Including projects under construction or development, total CO2 capture capacity increased to over 110 million tonnes per year in 2020 from around 85 million tonnes in 2019, it added.
“One of the largest factors driving this growth is recognition that achieving net-zero emissions is urgent yet unattainable without CO2 reductions from energy intensive sectors,” said Brad Page, head of the Melbourne-based international think-tank.
A number of countries, including Britain, adopted targets to achieve net zero CO2 emissions by 2050, a mission seen impossible without CCS technology, according to the International Energy Agency (IEA).
“To achieve net-zero emissions, it (CCS capacity) must increase more than a hundredfold by 2050. Stronger policy to incentivise rapid CCS investment is overdue,” the Global CCS Institute said.
The IEA estimates that almost $4 billion have been committed to CCS projects in 2020 alone, including a full-scale project in Norway dubbed “Longship” after the ships used by Vikings.

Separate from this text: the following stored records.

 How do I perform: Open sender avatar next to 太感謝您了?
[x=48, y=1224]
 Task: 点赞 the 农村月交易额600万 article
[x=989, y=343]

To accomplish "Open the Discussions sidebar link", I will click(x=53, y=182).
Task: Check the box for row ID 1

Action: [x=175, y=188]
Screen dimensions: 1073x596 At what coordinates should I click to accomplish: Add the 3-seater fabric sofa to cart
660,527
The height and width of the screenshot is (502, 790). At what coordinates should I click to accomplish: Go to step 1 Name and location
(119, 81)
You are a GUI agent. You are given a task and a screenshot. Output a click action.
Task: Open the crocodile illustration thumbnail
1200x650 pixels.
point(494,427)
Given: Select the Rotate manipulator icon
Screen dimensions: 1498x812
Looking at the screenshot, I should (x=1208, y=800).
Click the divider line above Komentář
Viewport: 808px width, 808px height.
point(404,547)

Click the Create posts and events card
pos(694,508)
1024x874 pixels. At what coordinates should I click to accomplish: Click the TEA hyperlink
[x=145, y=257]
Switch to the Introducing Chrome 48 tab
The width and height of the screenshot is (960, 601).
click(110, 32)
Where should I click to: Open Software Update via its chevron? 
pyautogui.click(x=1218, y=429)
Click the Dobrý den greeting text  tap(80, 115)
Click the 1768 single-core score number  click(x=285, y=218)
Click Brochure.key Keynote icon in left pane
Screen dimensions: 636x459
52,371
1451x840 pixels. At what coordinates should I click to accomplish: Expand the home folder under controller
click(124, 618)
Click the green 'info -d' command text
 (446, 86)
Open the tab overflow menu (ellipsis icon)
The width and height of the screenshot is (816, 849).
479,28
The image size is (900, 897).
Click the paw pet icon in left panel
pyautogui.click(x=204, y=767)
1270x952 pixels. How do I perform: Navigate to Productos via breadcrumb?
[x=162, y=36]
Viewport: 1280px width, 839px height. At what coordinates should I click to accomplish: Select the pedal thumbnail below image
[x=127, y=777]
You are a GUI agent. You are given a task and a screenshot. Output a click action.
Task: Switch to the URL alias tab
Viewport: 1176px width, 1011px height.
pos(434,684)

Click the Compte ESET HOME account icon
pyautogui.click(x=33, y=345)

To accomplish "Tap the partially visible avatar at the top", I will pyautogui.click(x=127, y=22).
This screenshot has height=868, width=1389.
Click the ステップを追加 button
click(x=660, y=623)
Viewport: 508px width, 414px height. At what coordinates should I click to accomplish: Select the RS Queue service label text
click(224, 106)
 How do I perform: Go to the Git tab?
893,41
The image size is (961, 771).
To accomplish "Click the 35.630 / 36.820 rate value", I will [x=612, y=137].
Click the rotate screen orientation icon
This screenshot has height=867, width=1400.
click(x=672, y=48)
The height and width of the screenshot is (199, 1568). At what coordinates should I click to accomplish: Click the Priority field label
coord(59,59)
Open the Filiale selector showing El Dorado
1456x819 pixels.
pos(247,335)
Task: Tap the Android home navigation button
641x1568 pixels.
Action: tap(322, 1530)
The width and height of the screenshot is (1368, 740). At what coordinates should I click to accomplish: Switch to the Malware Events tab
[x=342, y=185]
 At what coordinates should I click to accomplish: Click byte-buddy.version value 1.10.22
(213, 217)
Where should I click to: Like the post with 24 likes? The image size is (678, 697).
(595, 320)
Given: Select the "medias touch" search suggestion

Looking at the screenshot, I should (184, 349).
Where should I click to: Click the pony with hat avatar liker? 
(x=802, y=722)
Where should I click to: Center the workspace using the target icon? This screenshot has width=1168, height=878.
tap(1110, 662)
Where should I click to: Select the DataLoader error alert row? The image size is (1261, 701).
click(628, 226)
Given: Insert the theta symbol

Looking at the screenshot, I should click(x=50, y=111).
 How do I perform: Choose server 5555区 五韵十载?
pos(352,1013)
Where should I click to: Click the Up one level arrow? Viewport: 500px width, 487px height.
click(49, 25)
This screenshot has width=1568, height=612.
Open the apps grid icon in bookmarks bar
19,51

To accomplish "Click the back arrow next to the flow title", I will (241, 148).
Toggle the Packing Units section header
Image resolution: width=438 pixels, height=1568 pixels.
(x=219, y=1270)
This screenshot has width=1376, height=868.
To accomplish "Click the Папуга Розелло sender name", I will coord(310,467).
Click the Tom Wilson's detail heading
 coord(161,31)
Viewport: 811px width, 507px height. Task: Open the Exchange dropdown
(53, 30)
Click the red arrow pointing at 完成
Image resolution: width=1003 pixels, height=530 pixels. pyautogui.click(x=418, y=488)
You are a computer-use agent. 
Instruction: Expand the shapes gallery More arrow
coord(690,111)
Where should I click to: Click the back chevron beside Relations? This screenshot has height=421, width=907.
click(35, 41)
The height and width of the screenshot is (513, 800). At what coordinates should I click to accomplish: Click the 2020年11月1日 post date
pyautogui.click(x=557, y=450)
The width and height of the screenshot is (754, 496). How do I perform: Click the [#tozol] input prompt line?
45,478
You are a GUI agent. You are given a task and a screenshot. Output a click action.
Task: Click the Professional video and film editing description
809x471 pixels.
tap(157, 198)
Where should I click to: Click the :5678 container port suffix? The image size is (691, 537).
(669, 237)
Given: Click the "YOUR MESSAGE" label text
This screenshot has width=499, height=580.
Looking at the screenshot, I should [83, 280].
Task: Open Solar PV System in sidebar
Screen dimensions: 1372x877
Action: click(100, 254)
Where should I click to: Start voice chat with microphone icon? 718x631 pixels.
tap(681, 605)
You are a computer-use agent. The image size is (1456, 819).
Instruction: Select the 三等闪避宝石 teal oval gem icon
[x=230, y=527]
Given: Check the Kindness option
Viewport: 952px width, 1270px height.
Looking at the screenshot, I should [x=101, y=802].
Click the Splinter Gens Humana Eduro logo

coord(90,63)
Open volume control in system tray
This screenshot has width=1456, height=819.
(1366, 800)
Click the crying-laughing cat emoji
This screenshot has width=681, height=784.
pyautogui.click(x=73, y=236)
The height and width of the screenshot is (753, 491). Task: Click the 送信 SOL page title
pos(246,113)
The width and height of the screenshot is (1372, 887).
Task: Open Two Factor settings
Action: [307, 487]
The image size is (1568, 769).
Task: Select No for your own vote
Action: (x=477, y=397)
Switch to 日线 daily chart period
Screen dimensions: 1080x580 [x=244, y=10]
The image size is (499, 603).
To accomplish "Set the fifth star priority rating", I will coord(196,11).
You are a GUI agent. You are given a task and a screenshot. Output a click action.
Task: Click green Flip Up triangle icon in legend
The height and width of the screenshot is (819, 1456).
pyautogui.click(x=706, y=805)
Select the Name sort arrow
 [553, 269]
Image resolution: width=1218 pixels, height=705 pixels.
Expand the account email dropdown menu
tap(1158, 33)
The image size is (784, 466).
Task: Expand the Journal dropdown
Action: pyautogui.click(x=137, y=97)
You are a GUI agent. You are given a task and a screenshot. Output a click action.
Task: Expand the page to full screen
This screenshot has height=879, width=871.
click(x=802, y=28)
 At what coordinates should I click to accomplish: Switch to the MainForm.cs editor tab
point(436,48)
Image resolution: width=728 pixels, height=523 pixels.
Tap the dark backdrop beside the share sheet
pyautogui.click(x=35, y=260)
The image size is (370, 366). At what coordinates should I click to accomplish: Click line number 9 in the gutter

The Global CCS Institute said 17 new commercial facilities entered the project pipeline since its 2019 report was issued, including 12 in the United States, partly driven by tax incentives.
In total, there were 65 “commercial” CCS facilities in the world, including three under construction and 13 in advanced stage of development, it added.
Last year, the Institute counted 51 “large-scale” CCS facilities, which it now classifies as “commercial”, with some smaller scale facilities also added to the “commercial” category.